AA: Part of my job is to help people figure that out. I ask tough questions but they help people consider options. For example, if you lost any particular function would life no longer feel like it was worth living? What are those functions? For some people, it’s sight. For some people, it’s being able to care for their own bodily functions. At what point does loss of function make life not worth living anymore? How you want to be cared for and what treatments to you want to be given at the end of your life? When you are physically in pain, how do you prefer to relieve the pain? Do you use medication do you prefer holistic methods? What kind of ambiance do you like at home? Do you prefer the quiet? Do you like noise? Do you want the tv always on? Do you like music? What kind of music? All of these things will inform how to treat you when you’re dying.

HS: All these little preferences add up.

AA: All the little things that you learn about yourself as a unique human play into how you die — how you die well and how you die in a way that honors your life.

HS: That makes a lot of sense. I’ve got to get on my paperwork. What do you think are the main barriers that prevent people from doing their healthcare directives or any of the other living will or anything else?

AA: Either they don’t think they’re going to die, they think they have a lot of time before they die, or they don’t want to think about it at all.

HS: It’s also weird figuring out where and how to document your end-of-life decisions. I know about The Conversation Project and I think that walks you through some of this stuff but I’m not 100% sure. Is this site the official thing? It’s just a whole other world that I haven’t walked through yet.

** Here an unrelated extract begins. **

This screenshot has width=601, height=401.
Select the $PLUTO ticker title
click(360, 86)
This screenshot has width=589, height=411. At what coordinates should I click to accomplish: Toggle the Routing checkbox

AA: This is the role of an end of life planner. It can be super overwhelming for people. They hear these things and think, “What is this? What does it mean? What do you mean by this?” People fill out those forms without understanding what they’re choosing and not choosing, which ends up becoming even more of an issue at the end of life. I think it’s really important to talk to somebody, ask questions, and have somebody else ask you questions so that you can get clear on what actually want and need.

When I sit with people I start to pick up on things they say they care about. Themes emerge and those themes are the things that make up their values. They probably can’t see them on their own or haven’t identified them objectively before. I help people get clear on their values and then we put what they want in a document that becomes legally binding when signed and witnessed by two people — at least in the state of California. In other states, you might need a witness or to get it notarized. It varies depending on the state.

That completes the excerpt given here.